:: Work instructions ::
Write each line below back out exactly, omitting its pictures.

┌─ Data for the task

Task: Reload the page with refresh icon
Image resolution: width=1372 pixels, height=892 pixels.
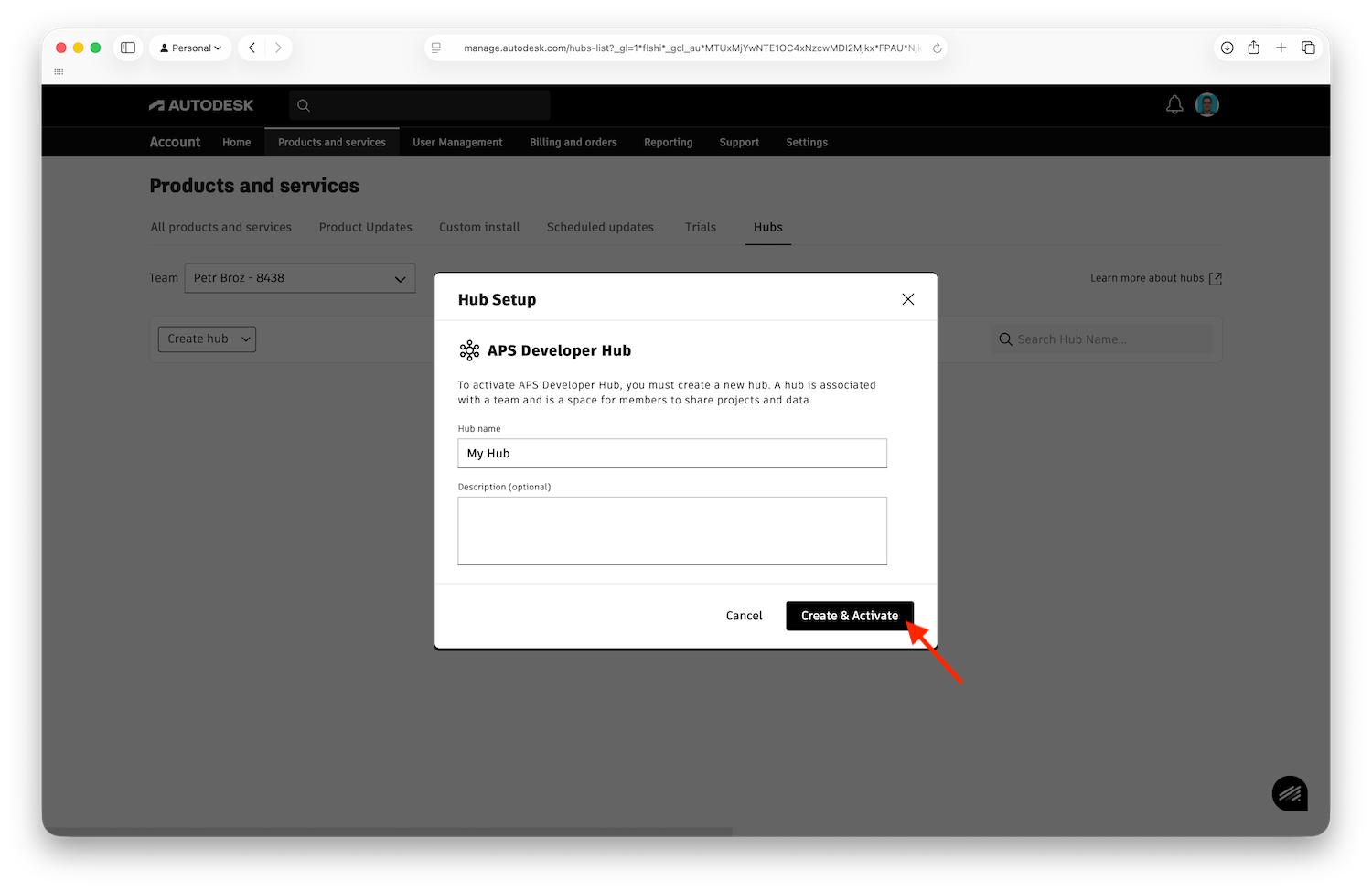Action: 937,48
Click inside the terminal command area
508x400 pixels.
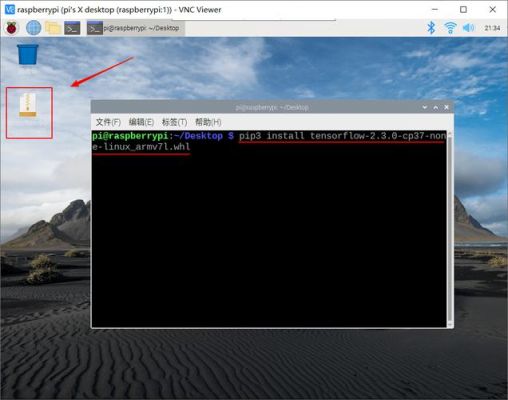pos(269,233)
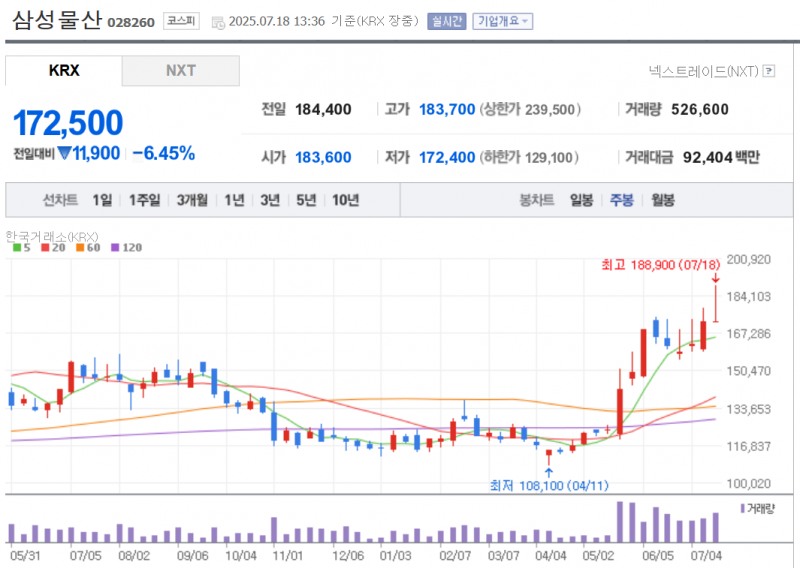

└─

:: Written solution ::
Task: Reload the page with refresh icon
Image resolution: width=1372 pixels, height=892 pixels.
Action: 937,48
Click inside the terminal command area
508x400 pixels.
pos(269,233)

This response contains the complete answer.